Sebelumnya, Menteri Keuangan Bambang Brodjonegoro di hadapan Komisi XI DPR mengatakan, Kementerian Keuangan khususnya Ditjen Pajak baru-baru ini mendata seorang wajib pajak yang membeli mobil mewah Lamborghini.


Dari data yang didapat, pemilik mobil yang juga seorang perempuan, membeli mobil Lamborghini tetapi tidak memiliki NPWP.


Setelah ditelusuri lebih jauh, ternyata perempuan tersebut membelinya dengan uang dari suaminya. Sang suami memiliki NPWP, tetapi tak melaporkan pembelian tersebut di SPT, karena atas nama istrinya.


"Kita tahu siapa suaminya.

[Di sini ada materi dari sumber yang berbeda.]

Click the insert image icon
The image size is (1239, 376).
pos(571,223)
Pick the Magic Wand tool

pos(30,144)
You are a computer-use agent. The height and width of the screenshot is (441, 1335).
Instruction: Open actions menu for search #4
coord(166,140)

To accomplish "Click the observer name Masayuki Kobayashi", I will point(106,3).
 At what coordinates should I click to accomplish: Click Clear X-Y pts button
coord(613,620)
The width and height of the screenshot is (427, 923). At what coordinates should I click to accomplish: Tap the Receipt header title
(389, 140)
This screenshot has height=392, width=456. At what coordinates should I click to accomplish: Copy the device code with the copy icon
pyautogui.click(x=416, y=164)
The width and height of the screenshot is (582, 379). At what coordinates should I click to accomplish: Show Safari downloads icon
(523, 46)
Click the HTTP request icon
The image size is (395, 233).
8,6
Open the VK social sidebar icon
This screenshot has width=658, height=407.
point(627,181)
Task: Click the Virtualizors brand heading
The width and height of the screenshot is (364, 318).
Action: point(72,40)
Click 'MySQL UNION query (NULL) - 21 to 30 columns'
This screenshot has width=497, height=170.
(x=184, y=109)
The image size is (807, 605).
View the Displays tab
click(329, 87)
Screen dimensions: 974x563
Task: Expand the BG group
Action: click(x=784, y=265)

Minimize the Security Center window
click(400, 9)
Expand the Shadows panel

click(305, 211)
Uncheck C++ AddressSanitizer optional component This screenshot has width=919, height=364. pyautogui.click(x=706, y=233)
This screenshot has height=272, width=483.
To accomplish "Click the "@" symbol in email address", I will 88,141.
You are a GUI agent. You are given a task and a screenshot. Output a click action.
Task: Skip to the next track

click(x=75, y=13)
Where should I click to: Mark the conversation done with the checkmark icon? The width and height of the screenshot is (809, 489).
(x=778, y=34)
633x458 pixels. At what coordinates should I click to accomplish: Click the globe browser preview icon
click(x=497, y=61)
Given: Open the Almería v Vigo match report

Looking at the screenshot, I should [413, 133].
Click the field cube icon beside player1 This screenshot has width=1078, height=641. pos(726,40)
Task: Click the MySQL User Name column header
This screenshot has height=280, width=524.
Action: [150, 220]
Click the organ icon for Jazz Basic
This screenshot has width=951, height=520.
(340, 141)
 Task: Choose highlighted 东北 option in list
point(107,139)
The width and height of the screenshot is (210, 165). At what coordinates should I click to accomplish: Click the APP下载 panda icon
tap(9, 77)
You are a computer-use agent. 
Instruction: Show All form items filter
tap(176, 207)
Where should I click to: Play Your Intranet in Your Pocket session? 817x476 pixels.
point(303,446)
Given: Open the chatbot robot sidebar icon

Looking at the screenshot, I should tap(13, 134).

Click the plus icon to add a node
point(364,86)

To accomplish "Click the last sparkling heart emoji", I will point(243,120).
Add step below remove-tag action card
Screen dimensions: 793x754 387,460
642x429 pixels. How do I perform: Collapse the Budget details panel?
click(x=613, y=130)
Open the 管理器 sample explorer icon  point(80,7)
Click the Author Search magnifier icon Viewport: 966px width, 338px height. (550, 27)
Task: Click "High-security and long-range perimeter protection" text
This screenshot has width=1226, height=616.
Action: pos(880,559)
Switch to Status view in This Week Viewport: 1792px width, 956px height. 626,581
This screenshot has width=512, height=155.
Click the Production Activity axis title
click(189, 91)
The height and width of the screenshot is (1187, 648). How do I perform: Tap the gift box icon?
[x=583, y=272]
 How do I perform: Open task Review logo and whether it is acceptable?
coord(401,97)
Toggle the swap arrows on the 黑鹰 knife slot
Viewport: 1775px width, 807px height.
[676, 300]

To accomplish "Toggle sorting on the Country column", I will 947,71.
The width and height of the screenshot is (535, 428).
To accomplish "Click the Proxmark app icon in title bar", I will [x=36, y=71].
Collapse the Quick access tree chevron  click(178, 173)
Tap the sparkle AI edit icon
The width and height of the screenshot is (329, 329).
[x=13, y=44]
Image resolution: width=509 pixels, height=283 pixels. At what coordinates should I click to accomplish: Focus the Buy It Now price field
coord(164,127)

Kita dapat suaminya, dia punya NPWP, kita kemudian lihat track record pembayaran pajak," terangnya.


Dari Surat Pemberitahuan (SPT) yang dilaporkan dengan realita penghasilan serta jumlah asetnya tidak cocok. Seharusnya, kata Bambang WP ini membayar lebih besar.


"Ternyata tidak cocok, ya kita dekati. Kita sampaikan dan meminta ia bayar dengan benar," sebut Bambang.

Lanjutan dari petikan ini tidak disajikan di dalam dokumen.